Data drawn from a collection
---

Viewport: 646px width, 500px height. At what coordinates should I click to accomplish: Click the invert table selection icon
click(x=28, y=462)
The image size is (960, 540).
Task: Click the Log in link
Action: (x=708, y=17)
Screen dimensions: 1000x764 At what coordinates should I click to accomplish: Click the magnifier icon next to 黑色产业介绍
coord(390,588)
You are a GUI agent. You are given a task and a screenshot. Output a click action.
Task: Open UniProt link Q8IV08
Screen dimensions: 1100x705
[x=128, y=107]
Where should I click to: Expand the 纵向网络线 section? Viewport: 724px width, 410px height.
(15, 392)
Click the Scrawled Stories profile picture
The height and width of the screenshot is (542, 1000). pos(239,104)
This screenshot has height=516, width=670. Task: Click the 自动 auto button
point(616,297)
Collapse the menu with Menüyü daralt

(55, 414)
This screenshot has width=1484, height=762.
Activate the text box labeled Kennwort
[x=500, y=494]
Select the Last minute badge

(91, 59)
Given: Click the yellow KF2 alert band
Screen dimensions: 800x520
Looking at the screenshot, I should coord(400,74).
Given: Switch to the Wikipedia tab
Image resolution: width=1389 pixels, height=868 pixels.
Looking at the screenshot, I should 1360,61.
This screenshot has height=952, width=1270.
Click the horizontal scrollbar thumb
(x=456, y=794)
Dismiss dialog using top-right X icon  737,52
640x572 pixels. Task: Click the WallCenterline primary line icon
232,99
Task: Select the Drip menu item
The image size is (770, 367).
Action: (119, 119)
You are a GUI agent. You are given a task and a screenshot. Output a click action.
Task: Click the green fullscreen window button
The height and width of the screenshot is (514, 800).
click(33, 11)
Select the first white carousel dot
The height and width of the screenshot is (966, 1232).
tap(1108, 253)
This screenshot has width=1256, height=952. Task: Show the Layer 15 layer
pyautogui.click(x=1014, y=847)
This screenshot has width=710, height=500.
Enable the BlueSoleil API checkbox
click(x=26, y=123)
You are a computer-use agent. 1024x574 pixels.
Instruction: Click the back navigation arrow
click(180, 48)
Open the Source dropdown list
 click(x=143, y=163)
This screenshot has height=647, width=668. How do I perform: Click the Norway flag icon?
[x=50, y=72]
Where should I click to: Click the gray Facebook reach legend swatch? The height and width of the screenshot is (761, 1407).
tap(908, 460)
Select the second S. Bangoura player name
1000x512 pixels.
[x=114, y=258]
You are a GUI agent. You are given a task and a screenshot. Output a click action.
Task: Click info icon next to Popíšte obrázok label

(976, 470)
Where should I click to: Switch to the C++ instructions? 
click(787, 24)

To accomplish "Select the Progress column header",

---

→ Exercise goal: List every line in the entries above that contains the word "Open", copying each line in full.

→ Answer to this exercise:
Task: Open UniProt link Q8IV08
Open the Source dropdown list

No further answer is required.